:: MATERIAL FOR THE TASK ::
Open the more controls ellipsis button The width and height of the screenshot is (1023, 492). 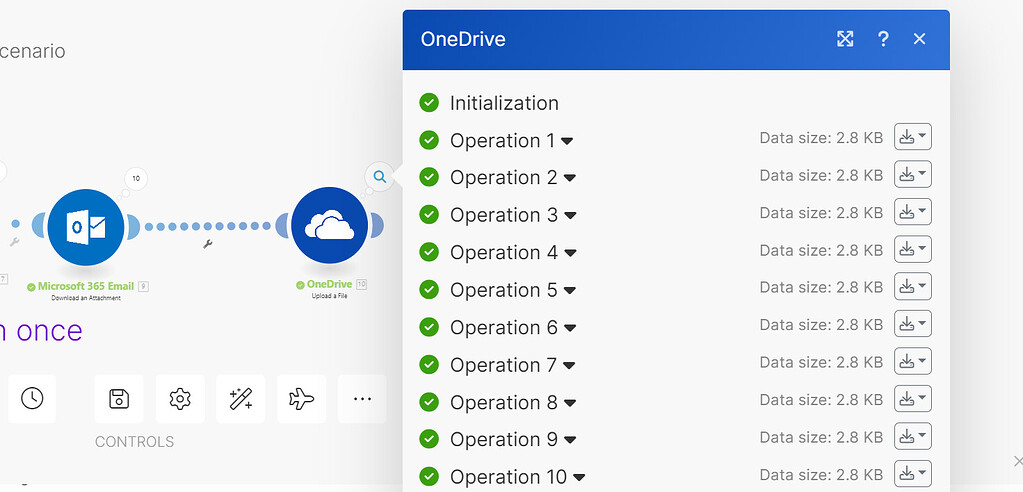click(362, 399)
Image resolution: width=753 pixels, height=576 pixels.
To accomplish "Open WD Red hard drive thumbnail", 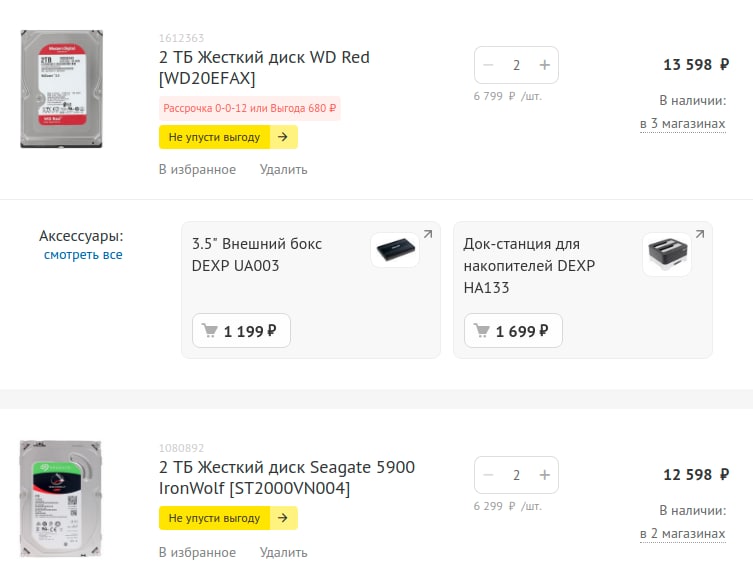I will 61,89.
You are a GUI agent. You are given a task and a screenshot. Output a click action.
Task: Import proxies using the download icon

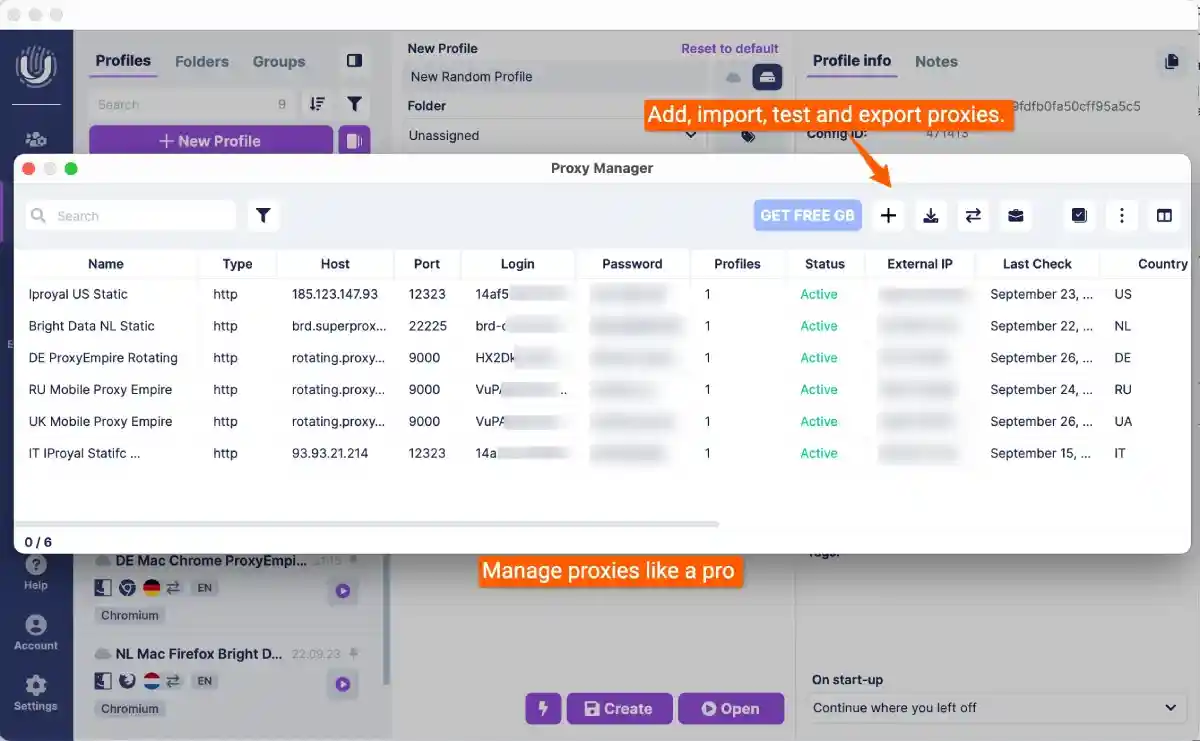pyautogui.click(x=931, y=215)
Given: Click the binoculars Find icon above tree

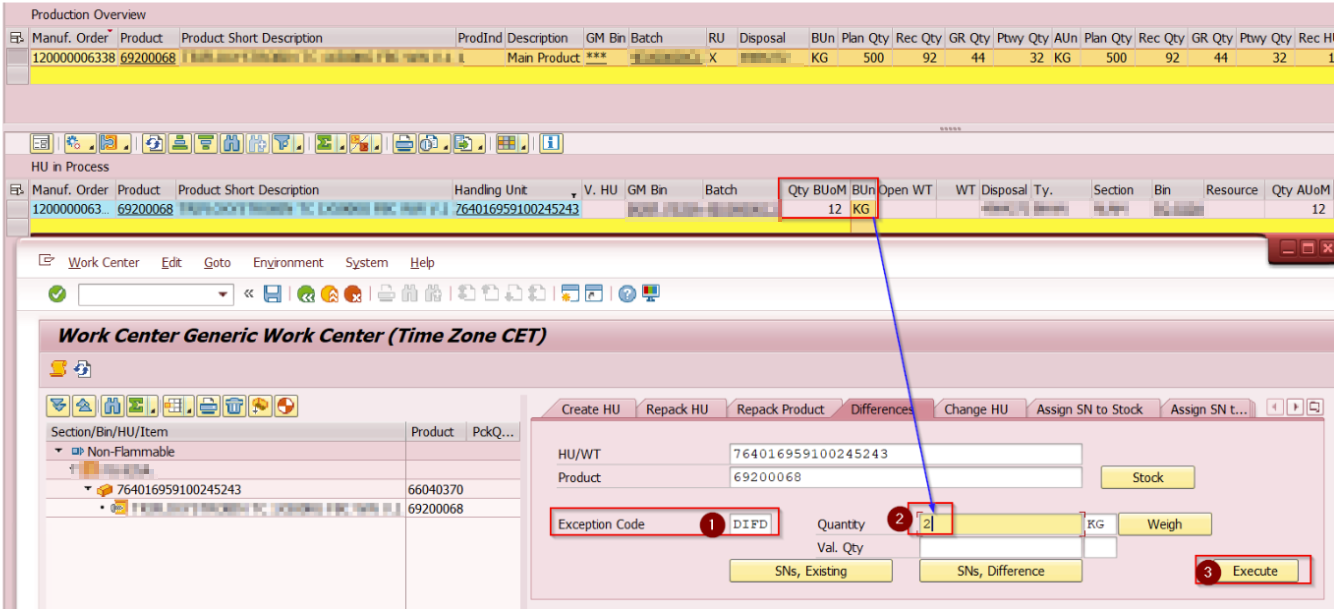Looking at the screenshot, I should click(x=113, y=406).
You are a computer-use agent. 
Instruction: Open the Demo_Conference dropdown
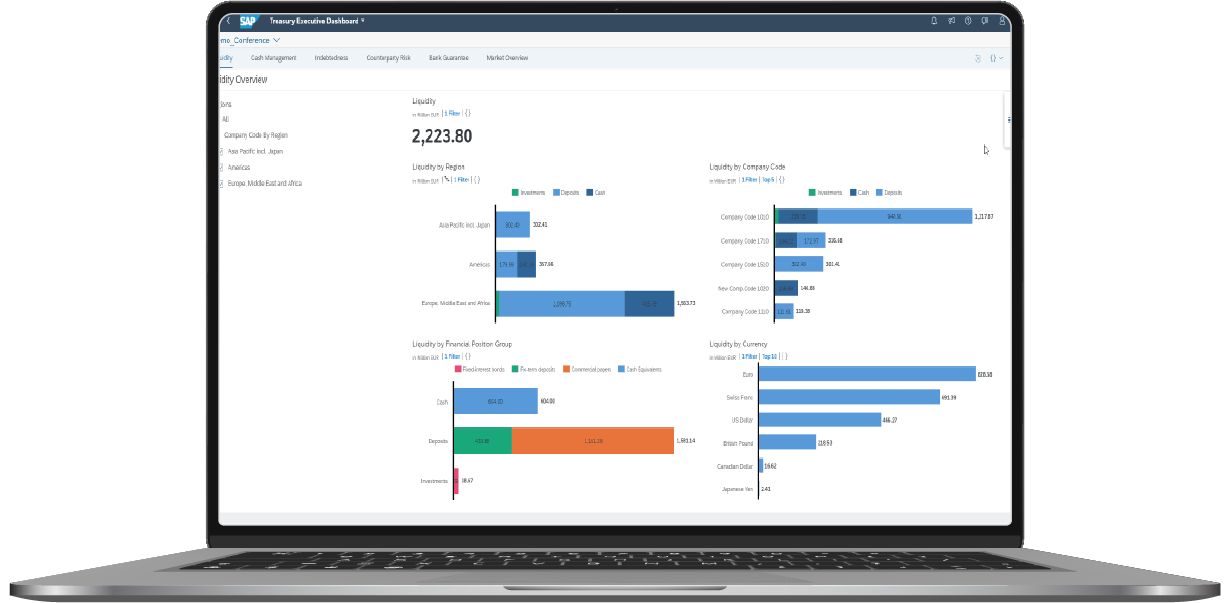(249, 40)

:: YOUR GOAL ::
Scan the material for the string "agent". Copy each line where it appears.

:: EXPECTED ANSWER ::
You are a GUI agent. You are given a task and a screenshot. Output a click action.
You are a computer-use agent. 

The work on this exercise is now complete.